The motivation is the following. Take $\Lambda \subset \mathbb{C}$ to be a lattice spanned by $\{1,\tau\}$, and let $\wp(z)$ be the Weierstrass $\wp$-function for $\Lambda$. You get a map $z\mapsto (\wp(z),\wp'(z))$ that maps you to a certain elliptic curve. Now, by restricting to $z\in \mathbb{R}$, plotting with Mathematica shows me that this map parameterizes the real points of an elliptic curve. So it seems to me, at least for elliptic curves $E$, there's some notion of the "real part" of the complex manifold underlying $E$. Also, while the underlying manifold always has the topological type of a torus, varying the complex structure also changes the "real part" in an interesting way.
Note: If $X$ is a complex manifold, the hypothetical real part, $M$, should satisfy $\dim_\mathbb{C}X = \dim_\mathbb{R}M$, so I don't want just the underlying manifold of $X$.
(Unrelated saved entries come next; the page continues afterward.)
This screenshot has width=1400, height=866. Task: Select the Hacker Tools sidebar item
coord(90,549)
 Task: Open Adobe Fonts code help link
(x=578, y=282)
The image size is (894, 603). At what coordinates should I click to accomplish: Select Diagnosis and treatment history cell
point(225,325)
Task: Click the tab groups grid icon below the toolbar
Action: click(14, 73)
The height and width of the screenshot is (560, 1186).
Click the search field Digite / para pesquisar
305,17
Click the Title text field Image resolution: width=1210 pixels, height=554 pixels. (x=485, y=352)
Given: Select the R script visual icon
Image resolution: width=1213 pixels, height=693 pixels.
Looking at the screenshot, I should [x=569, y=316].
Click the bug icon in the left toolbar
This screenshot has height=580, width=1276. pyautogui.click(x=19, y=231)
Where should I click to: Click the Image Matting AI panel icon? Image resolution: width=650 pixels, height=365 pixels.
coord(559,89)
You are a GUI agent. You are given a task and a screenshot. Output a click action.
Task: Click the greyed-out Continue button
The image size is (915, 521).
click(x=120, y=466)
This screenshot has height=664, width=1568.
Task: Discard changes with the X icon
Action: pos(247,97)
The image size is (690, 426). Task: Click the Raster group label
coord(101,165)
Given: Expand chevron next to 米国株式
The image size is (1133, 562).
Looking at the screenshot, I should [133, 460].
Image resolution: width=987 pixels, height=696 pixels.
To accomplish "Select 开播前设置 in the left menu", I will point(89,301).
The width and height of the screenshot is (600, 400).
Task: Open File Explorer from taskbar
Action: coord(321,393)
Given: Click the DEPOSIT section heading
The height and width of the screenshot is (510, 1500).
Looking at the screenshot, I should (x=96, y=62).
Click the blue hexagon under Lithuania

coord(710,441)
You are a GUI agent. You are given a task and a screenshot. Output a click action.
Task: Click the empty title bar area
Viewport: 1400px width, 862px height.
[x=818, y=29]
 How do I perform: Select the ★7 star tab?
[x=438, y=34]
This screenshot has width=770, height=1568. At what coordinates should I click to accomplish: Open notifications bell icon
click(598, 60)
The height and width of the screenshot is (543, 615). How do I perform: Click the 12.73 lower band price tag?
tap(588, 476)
My question: is there a well-studied notion of "real part" of a complex manifold? Are there references studying this idea?
I have some partial ideas. If the complex manifold $X$ in question came from an algebraic variety, then one could consider the $\mathbb{R}$-points of $X$, and that could be a definition of the real part of the manifold. This seems to be what is going on in my elliptic curve example. However, I would feel more satisfied if there was a (non-algebraic) description that worked for general complex manifolds (or Kähler, if necessary).
I don't think there is such a notion (I might be wrong though). One reason is that there are many connected, closed, complex manifolds of complex dimension one, but there is only one connected, closed, real manifold of real dimension one, namely $S^1$.